This is where horror TV started. If there were horror/SF/fantasy series on TV before this, people don’t remember them. And with good reason – The Twilight Zone was fantastic, groundbreaking. Frightening one week, thoughtful the next, then maudlin, then strange, then funny. It ran the gamut and almost always did so with great quality.

More than probably any genre show before or since (with the possible exception of the Alfred Hitchcock TV shows), The Twilight Zone had a face ? Rod Serling. The man was a great writer, possessed of a great imagination (and bought great talent around him: how many episodes were written by Bradbury or Matheson?), and a great screen presence. Serling’s introductions, his dark complexion and bushy eyebrows, the tendrils of smoke from his cigarette, his diction that you can hear in your head even as you read this, are iconic. You think Twilight Zone and you think Serling and those openings.

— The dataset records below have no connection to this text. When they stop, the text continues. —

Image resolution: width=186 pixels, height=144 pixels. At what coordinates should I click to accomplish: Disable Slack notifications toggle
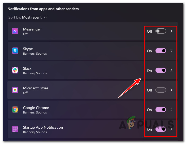pyautogui.click(x=161, y=70)
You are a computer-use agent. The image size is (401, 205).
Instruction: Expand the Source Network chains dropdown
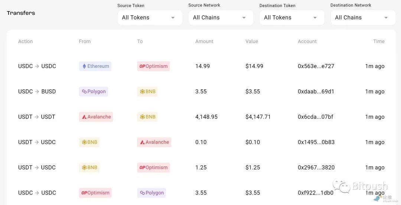click(221, 17)
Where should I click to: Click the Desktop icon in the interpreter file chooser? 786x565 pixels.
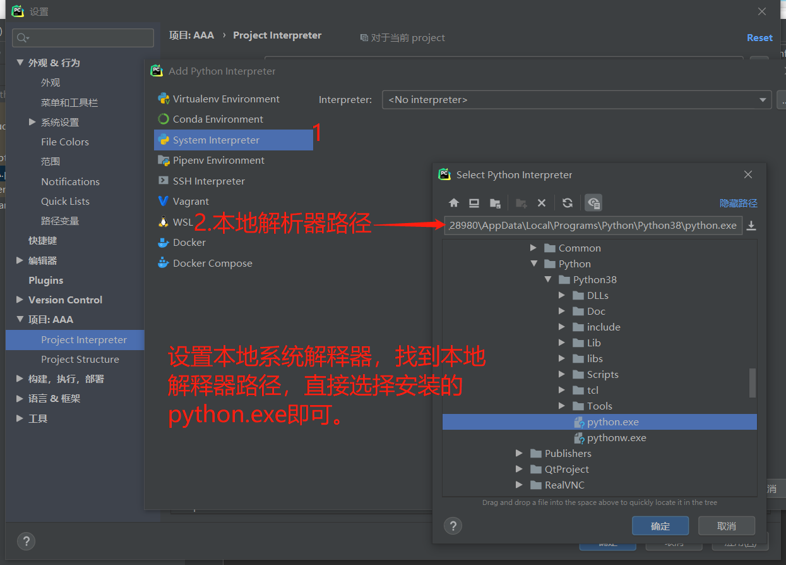coord(473,202)
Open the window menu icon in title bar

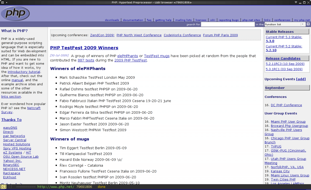click(x=2, y=2)
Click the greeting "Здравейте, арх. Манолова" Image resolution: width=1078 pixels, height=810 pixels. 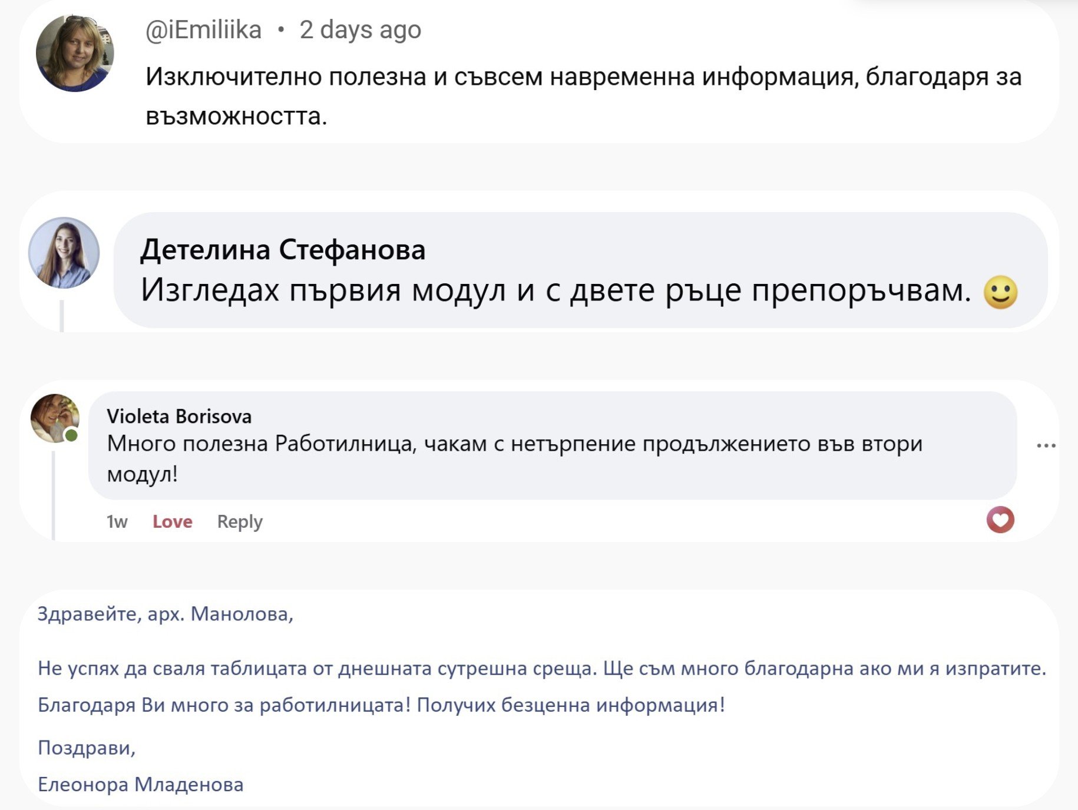click(165, 614)
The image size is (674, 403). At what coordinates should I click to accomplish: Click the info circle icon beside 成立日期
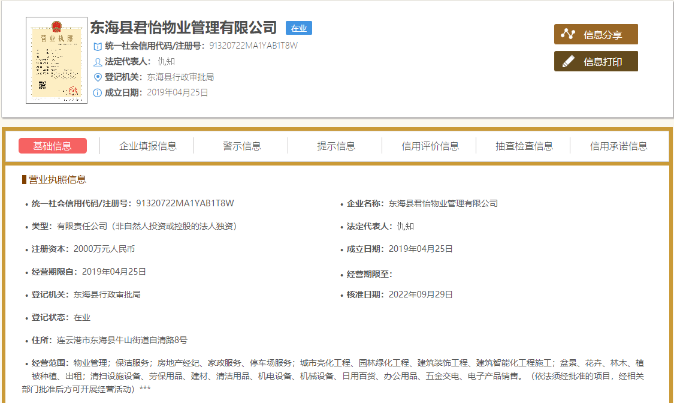tap(98, 93)
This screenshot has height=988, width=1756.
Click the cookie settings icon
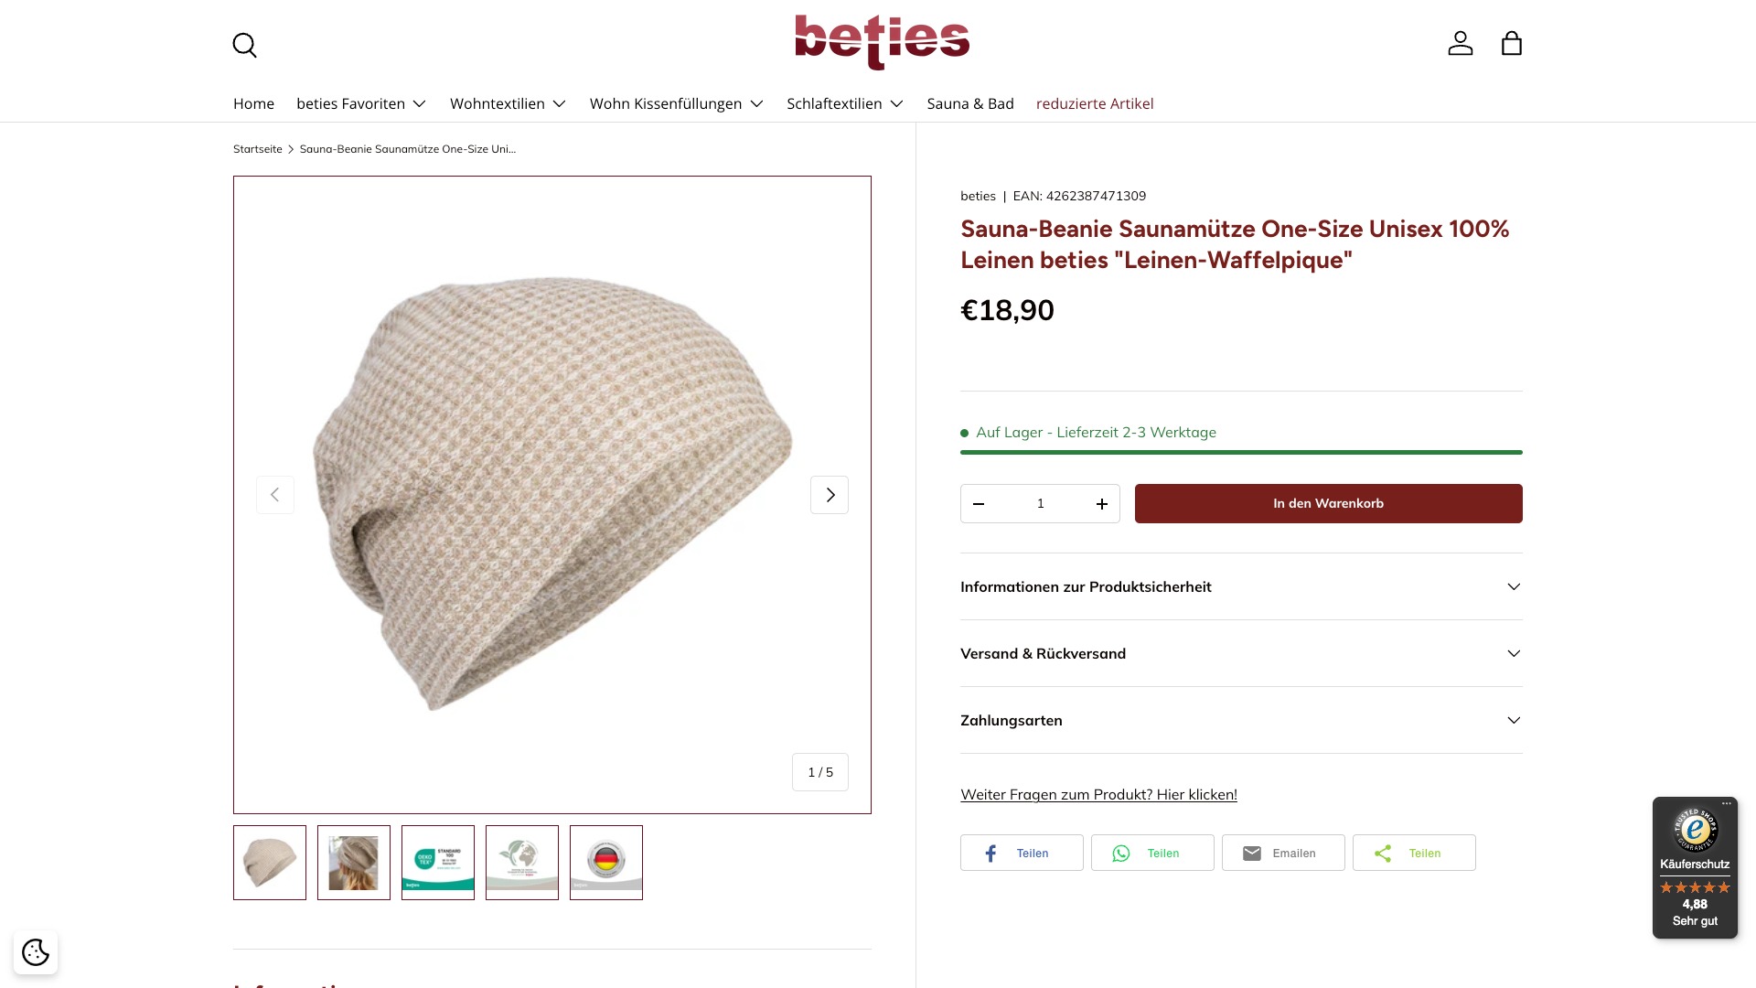[36, 952]
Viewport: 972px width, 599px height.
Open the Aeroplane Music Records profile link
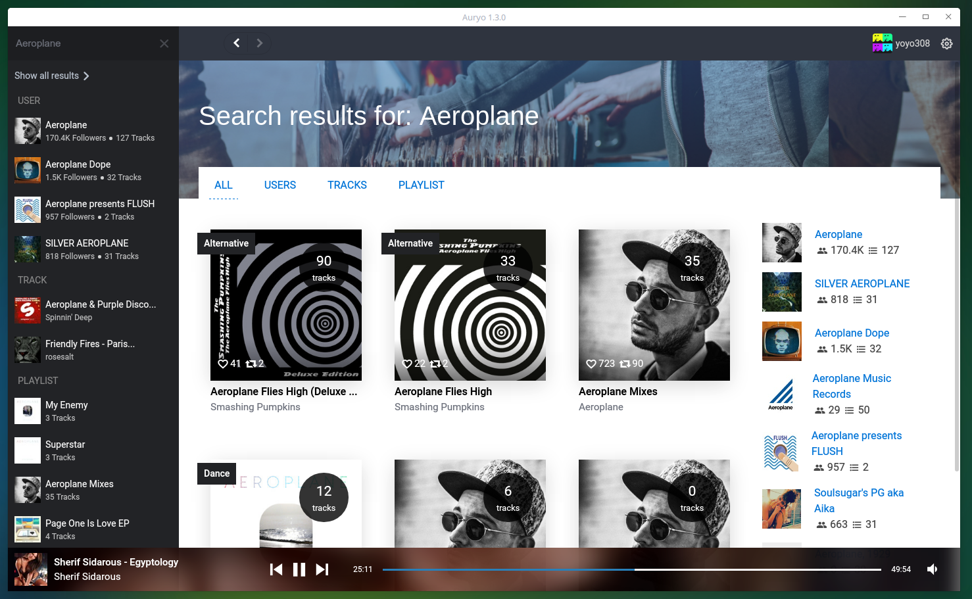coord(851,386)
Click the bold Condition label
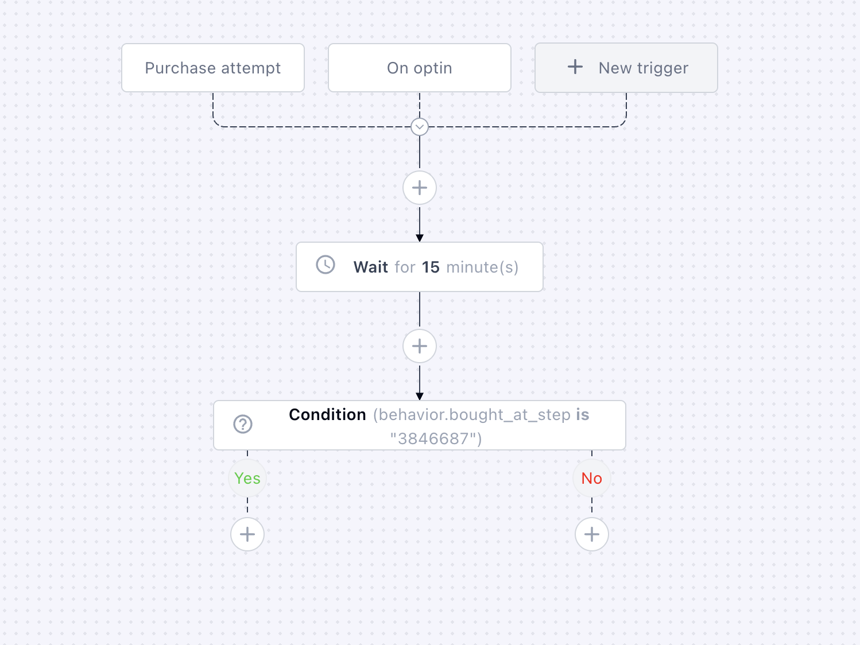Viewport: 860px width, 645px height. 327,415
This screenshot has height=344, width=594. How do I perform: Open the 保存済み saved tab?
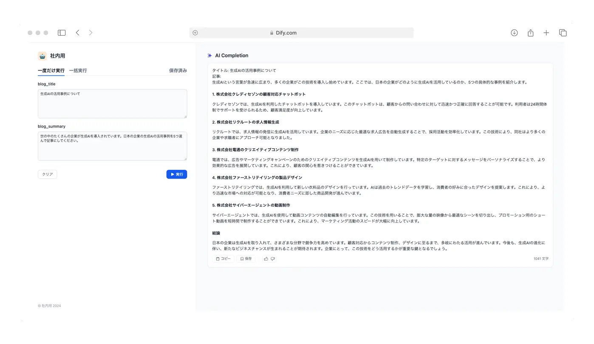(178, 70)
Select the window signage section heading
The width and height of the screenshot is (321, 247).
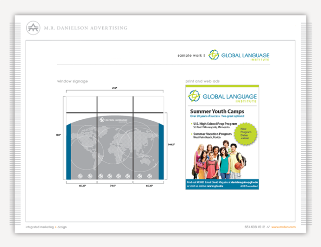click(x=72, y=81)
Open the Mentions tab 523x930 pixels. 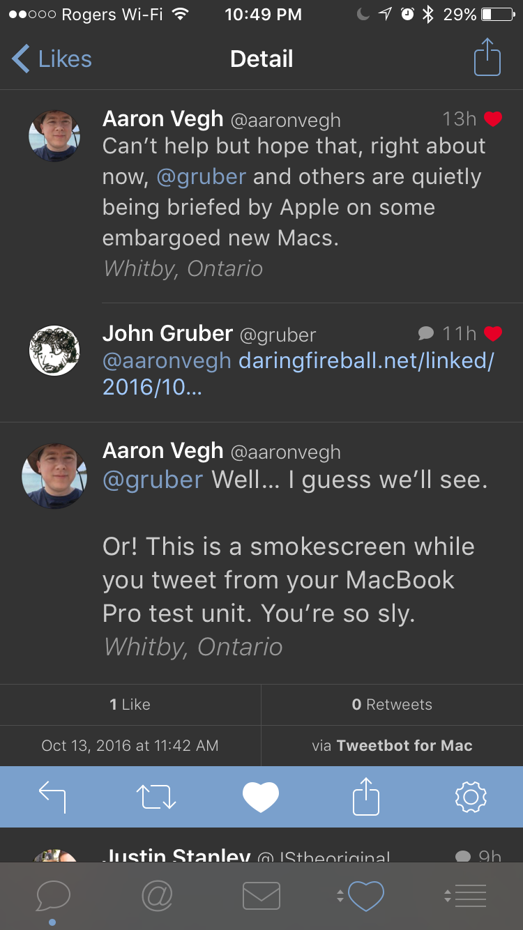click(157, 895)
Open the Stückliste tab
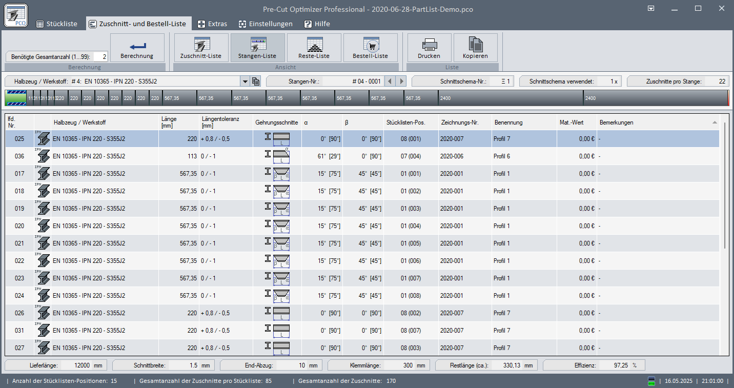734x388 pixels. tap(56, 24)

The drawback of the show to me, what limits it from being the best dark fiction TV I’ve ever seen, is that it was rarely as emotionally deep or resonant as Angel or even Buffy. The ideas were great, but the heart wasn’t always there. And when it was, it was often too sentimental.

Still, whenever a Twilight Zone marathon is on TV ? especially on New Year’s Eve and Day (whether it was on WPIX out of New York when I was growing up or now on Sci Fi) ? I’m always there, watching as many episodes as possible, even the ones I’ve seen before. And now that the show is being released season by season on DVD, I’ll be wearing out those Netflix envelopes.

I even had the chance once to watch a different kind of Zone marathon. Serling, retired from Hollywood in the ?70s after his Night Gallery series ended, became a professor of TV and film at my college (long before I arrived, of course). Part of what he left to the school when he died were some original Zone episodes, on film and with the original commercials.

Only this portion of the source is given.